CASTELFRANCO (TREVISO) - «Li abbiamo sentiti urlare e ci siamo affacciati. Pensavamo potesse esserci stato qualche furto in zona. Invece poi abbiamo visto i carabinieri che cercavano qualcosa con una torcia nei fossi a bordo strada: un coltello». I residenti di via Tevere hanno capito tardi ciò che era appena successo in fondo alla loro via, accanto alle rotaie. L'hanno capito soltanto dal numero di lampeggianti posteggiati accanto all'abitazione della famiglia nigeriana, che si trova lì in affitto da circa un anno.

«Poi in quel cortile abbiamo visto il sangue». E siccome Sant'Andrea, la località vicina, qualche settimana fa è stata lo scenario di un inseguimento mortale, il sentimento non può che essere quello di un'esasperazione generale: «Queste situazioni non si possono tollerare. I giovani che girano con i coltelli in tasca dovrebbero essere castigati con il massimo della pena. Non era nella nostra cultura questa cosa. Ora spero che l'aggredito si rimetta presto e che l'aggressore paghi per quello che ha fatto».

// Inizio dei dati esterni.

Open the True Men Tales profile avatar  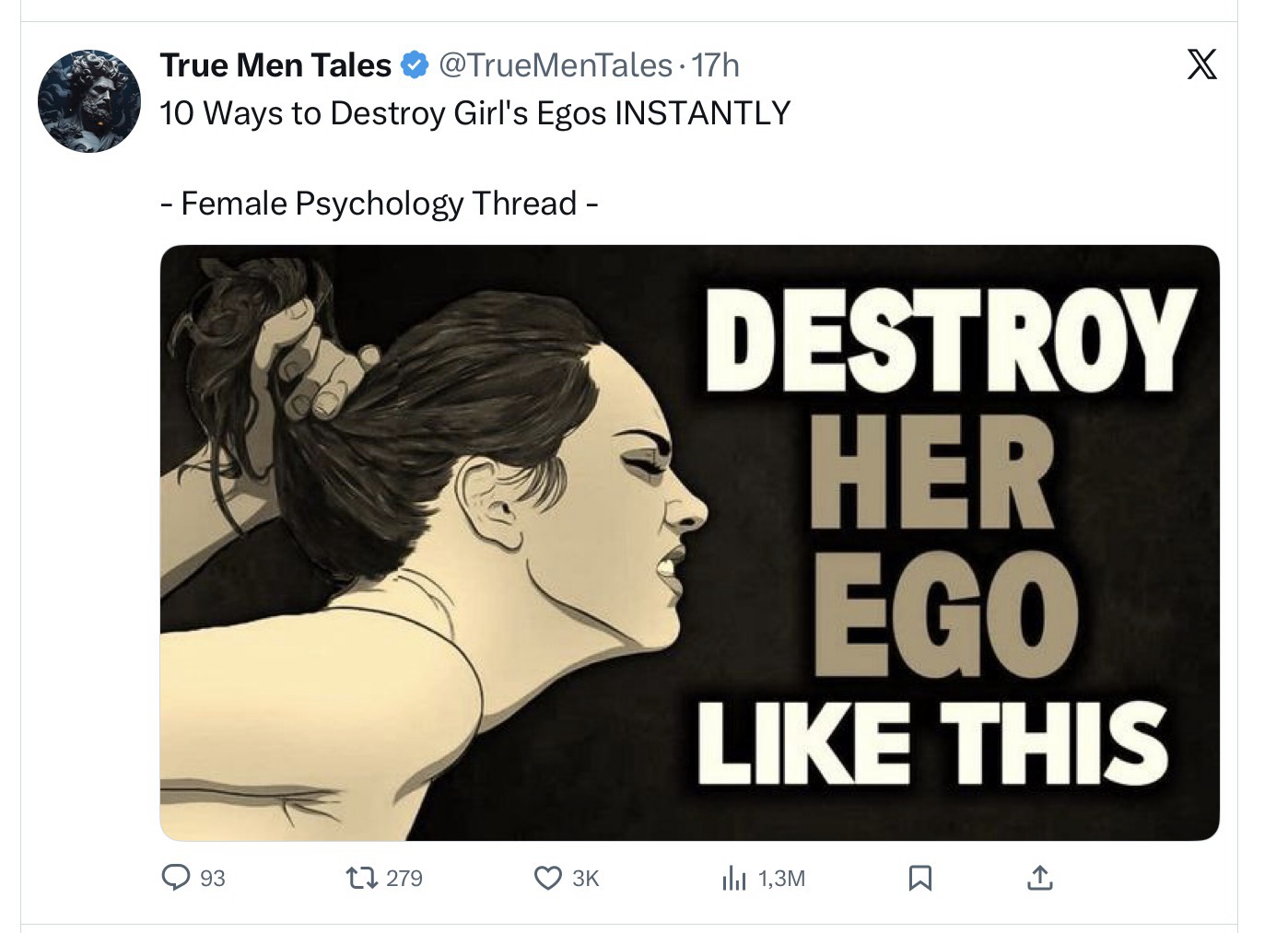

Stefano Marcon, sindaco di Castelfranco e presidente della Provincia di Treviso, reagisce così davanti alla notizia della furiosa lite nella frazione di Treville tra due giovani di 24 anni originari dell'Africa, sfociata in un accoltellamento. Ancora una volta sono state sfoderate delle lame. E la mente corre subito anche a quanto accaduto lo scorso 4 maggio, sempre a Castelfranco, quando alla fine di una violenta rissa tra ventenni Lorenzo Cristea fu ucciso con un coltello a serramanico di forgia militare nella zona della discoteca Playa Beach Club di via Pagnana. Così la questione della sicurezza torna prepotentemente sotto i riflettori.